### SUPPLIED RECORDS
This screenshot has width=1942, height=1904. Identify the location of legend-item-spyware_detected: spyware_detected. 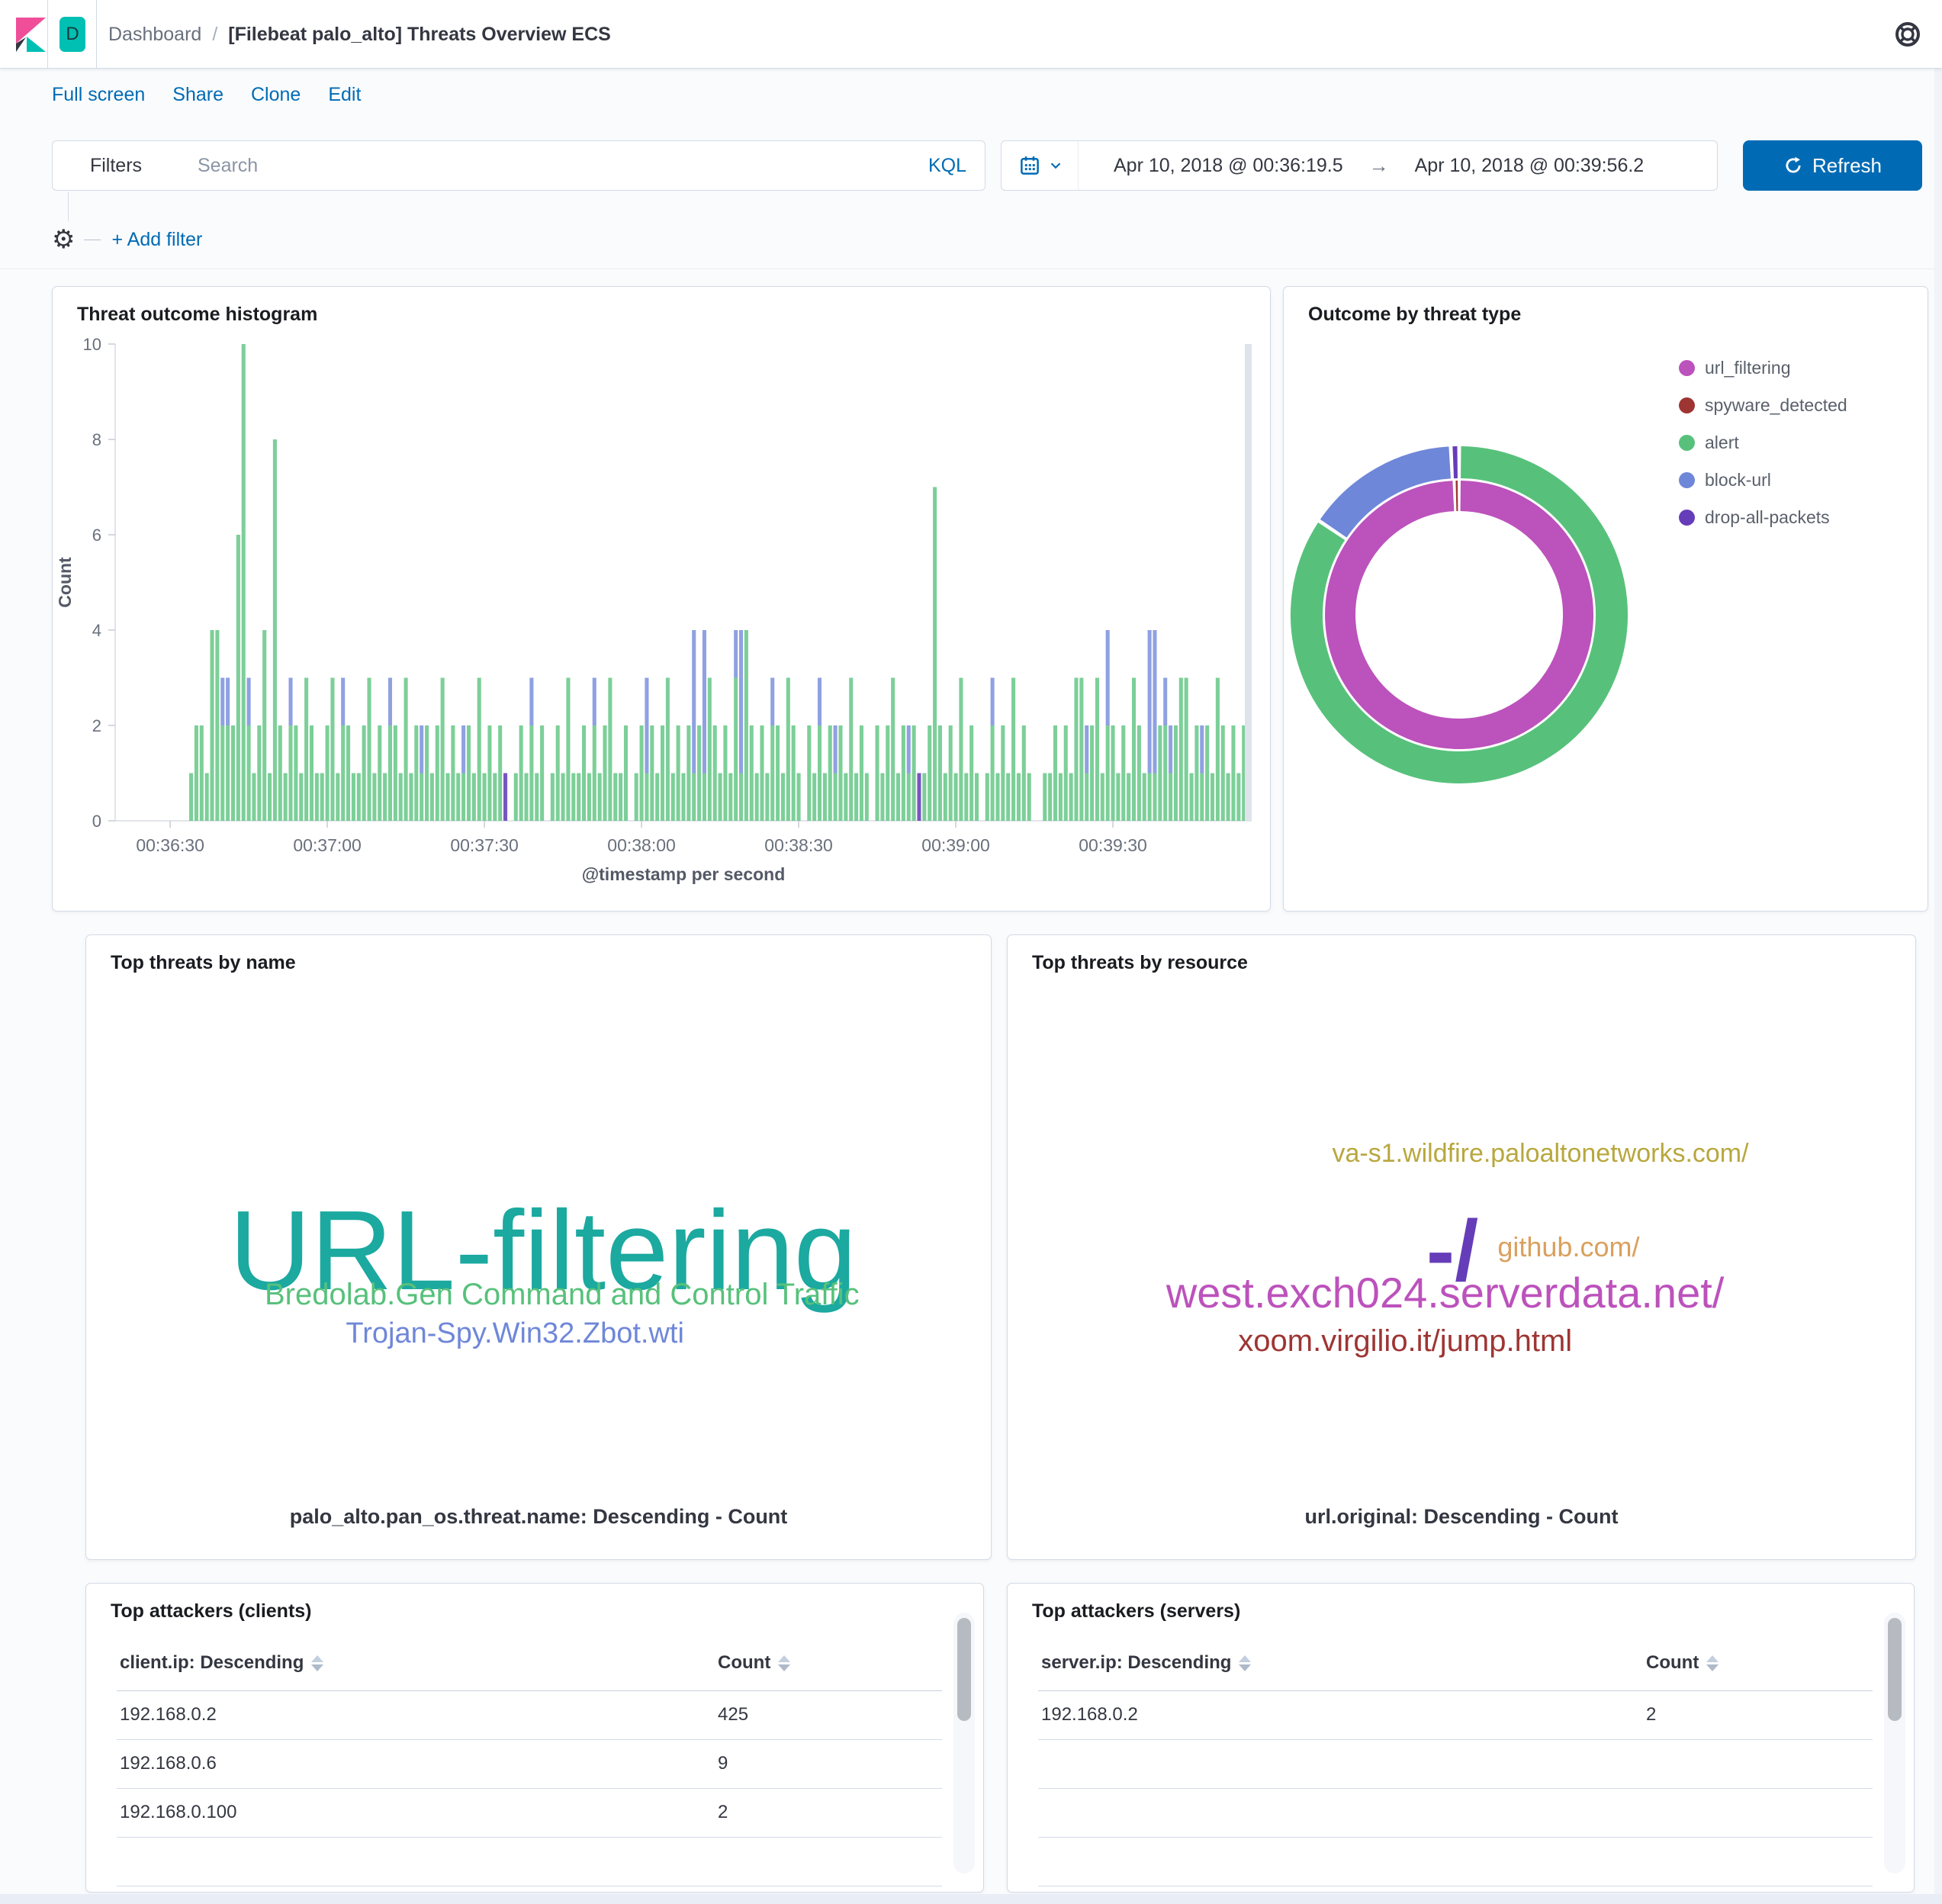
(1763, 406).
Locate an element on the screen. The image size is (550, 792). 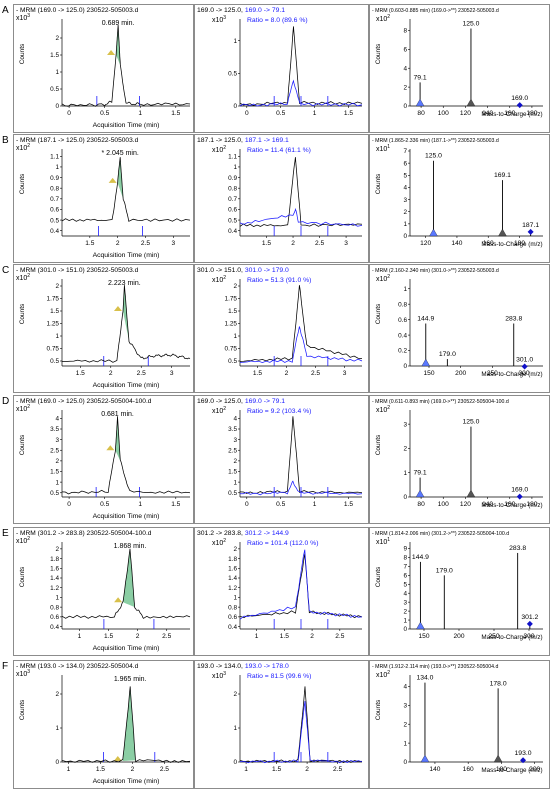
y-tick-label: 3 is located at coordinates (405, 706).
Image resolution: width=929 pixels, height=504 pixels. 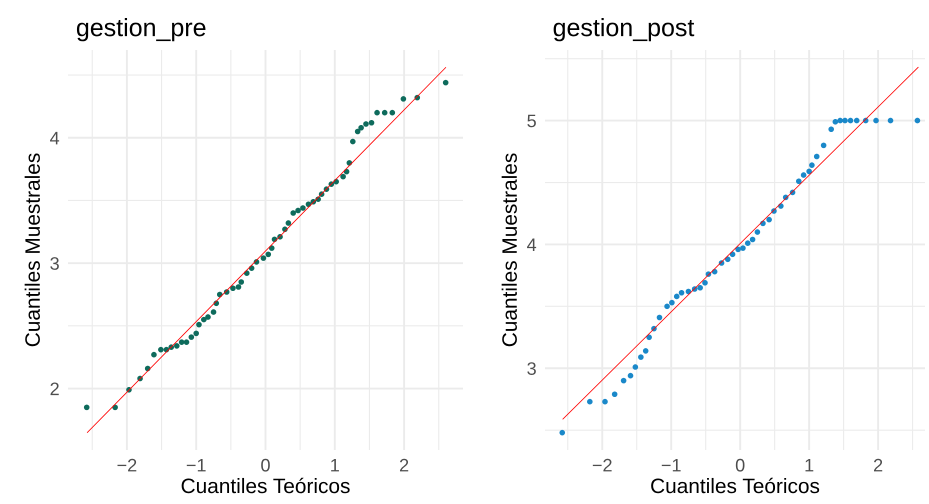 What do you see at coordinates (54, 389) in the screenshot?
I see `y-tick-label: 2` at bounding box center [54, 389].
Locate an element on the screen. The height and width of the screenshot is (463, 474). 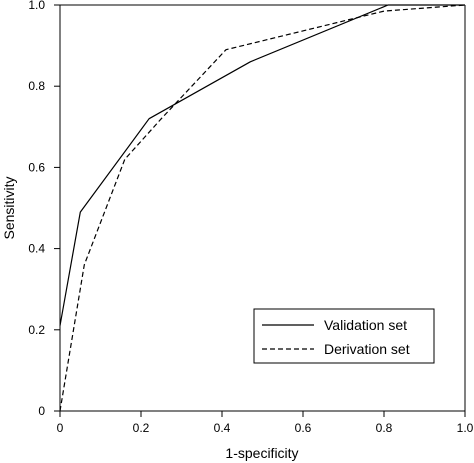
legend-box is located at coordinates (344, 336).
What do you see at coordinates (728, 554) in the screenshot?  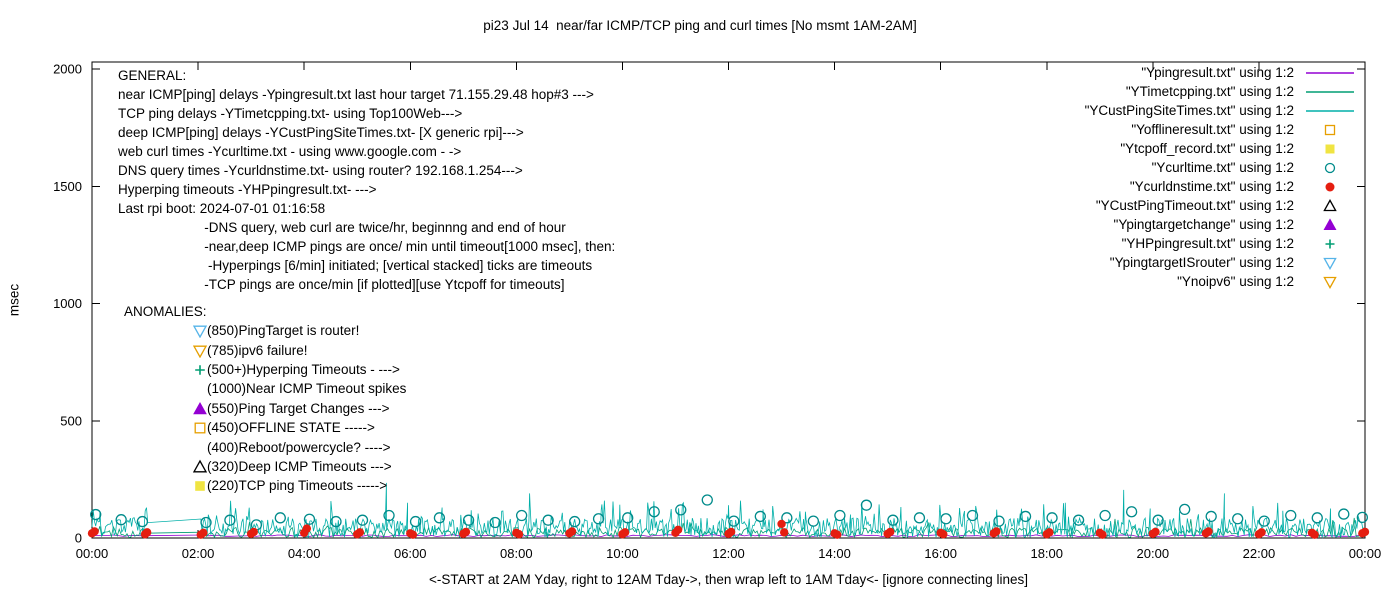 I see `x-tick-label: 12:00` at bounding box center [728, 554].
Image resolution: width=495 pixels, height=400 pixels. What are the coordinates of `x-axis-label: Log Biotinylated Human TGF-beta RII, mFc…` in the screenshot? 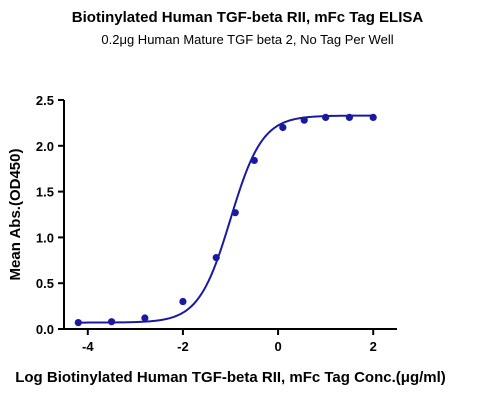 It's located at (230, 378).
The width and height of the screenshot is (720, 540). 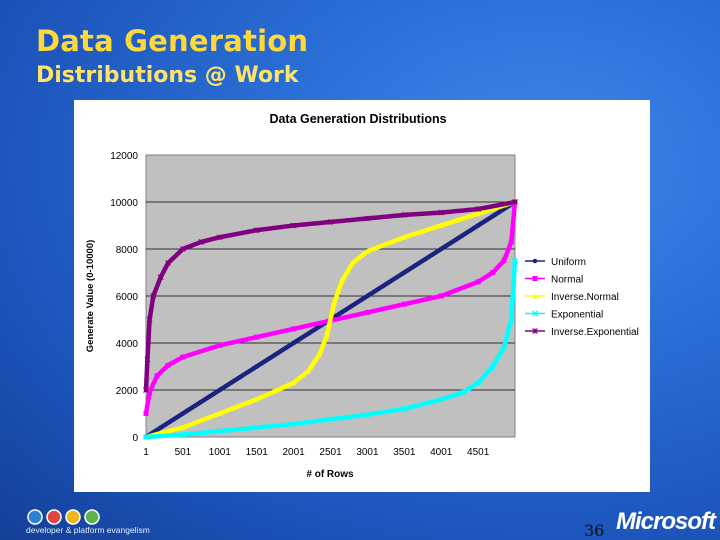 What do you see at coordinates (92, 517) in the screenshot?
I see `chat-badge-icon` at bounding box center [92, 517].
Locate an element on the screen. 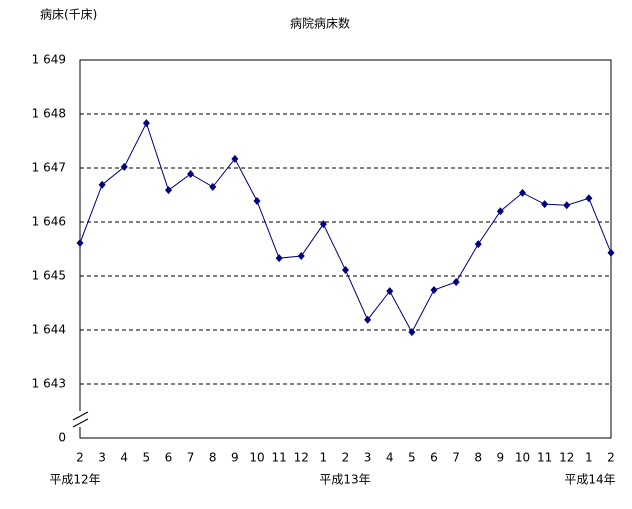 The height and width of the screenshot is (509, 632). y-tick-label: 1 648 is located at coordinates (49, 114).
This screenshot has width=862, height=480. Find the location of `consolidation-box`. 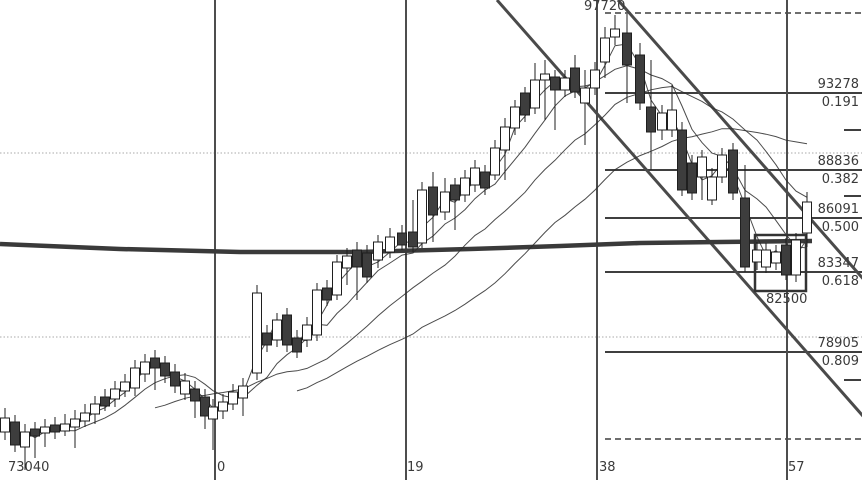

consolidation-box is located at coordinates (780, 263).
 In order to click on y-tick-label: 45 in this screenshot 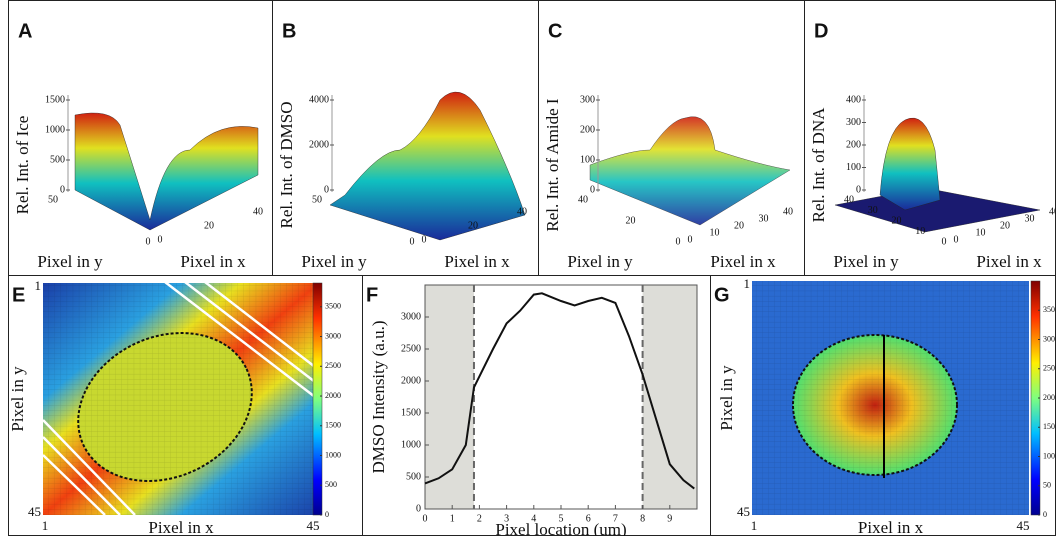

### EXERCISE AIM
Could you repeat the records from the start through the line containing "y-tick-label: 3 is", inclusive, without the pictures?

### SOLUTION TO THIS TASK
This screenshot has width=1942, height=1904. Identify the location of legend-item-spyware_detected: spyware_detected. 
(1763, 406).
Locate an element on the screen. The image size is (550, 792). 
y-tick-label: 3 is located at coordinates (405, 706).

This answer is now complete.